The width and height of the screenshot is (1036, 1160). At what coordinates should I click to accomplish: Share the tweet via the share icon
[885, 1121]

--

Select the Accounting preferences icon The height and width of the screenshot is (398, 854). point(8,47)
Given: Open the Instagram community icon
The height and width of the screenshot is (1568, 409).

Required work: What is needed is a verbatim copy of every line in the records above from the one containing "Select the Accounting" down to the one containing "The height and width of the screenshot is (1568, 409).", both included, and nothing more.

Expected answer:
Select the Accounting preferences icon The height and width of the screenshot is (398, 854). point(8,47)
Given: Open the Instagram community icon
The height and width of the screenshot is (1568, 409).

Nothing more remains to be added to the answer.